Perhaps more troubling than the distorted facts in “The China Study” are the details Campbell leaves out.
Why does Campbell indict animal foods in cardiovascular disease (correlation of +1 for animal protein and -11 for fish protein), yet fail to mention that wheat flour has a correlation of +67 with heart attacks and coronary heart disease, and plant protein correlates at +25 with these conditions?
Speaking of wheat, why doesn’t Campbell also note the astronomical correlations wheat flour has with various diseases: +46 with cervix cancer, +54 with hypertensive heart disease, +47 with stroke, +41 with diseases of the blood and blood-forming organs, and the aforementioned +67 with myocardial infarction and coronary heart disease? (None of these correlations appear to be tangled with any risk-heightening variables, either.)
- Campbell extrapolates this research beyond its logical scope: He concludes that all forms of animal protein have similar cancer-promoting properties in humans, and we’re therefore better off as vegans. This claim rests on several unproven assumptions:
- The casein-cancer mechanism behaves the same way in humans as in lab rats.
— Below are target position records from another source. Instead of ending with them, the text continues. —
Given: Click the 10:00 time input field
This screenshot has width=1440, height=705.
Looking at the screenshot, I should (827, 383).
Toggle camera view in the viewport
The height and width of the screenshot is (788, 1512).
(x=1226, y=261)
- Casein promotes cancer not just when isolated, but also when occurring in its natural food form (in a matrix of other milk substances like whey, bioactive peptides, conjugated linoleic acid, minerals, and vitamins, some of which appear to have anti-cancer properties).
- There are no differences between casein and other types of animal protein that could impose different effects on cancer growth/tumorigenesis.
- The rats in Campbell’s research consumed casein as their only protein source, the equivalent of someone eating zero plant protein for life. An unlikely scenario, to be sure.
- Also, it seems Campbell never mentions an obvious implication of a casein-cancer connection in humans: breast milk, which contains high levels of casein. Should women stop breastfeeding to reduce their children’s exposure to casein? Did nature really muck it up that much? Are children who are weaned later in life at increased risk for cancer, due to a longer exposure time the casein in their mothers’ milk? It does seem strange that casein, a substance universally consumed by young mammals, is so hazardous for health—especially since it’s designed for a time in life when the immune system is still fragile and developing.
- In sum, “The China Study” is a compelling collection of carefully chosen data. Unfortunately for both health seekers and the scientific community, Campbell appears to exclude relevant information when it indicts plant foods as causative of disease, or when it shows potential benefits for animal products. This presents readers with a strongly misleading interpretation of the original China Study data, as well as a slanted perspective of nutritional research from other arenas (including some that Campbell himself conducted).
- It’s no surprise “The China Study” has been so widely embraced within the vegan and vegetarian community: It says point-blank what any vegan wants to hear—that there’s scientific rationale for avoiding all animal foods.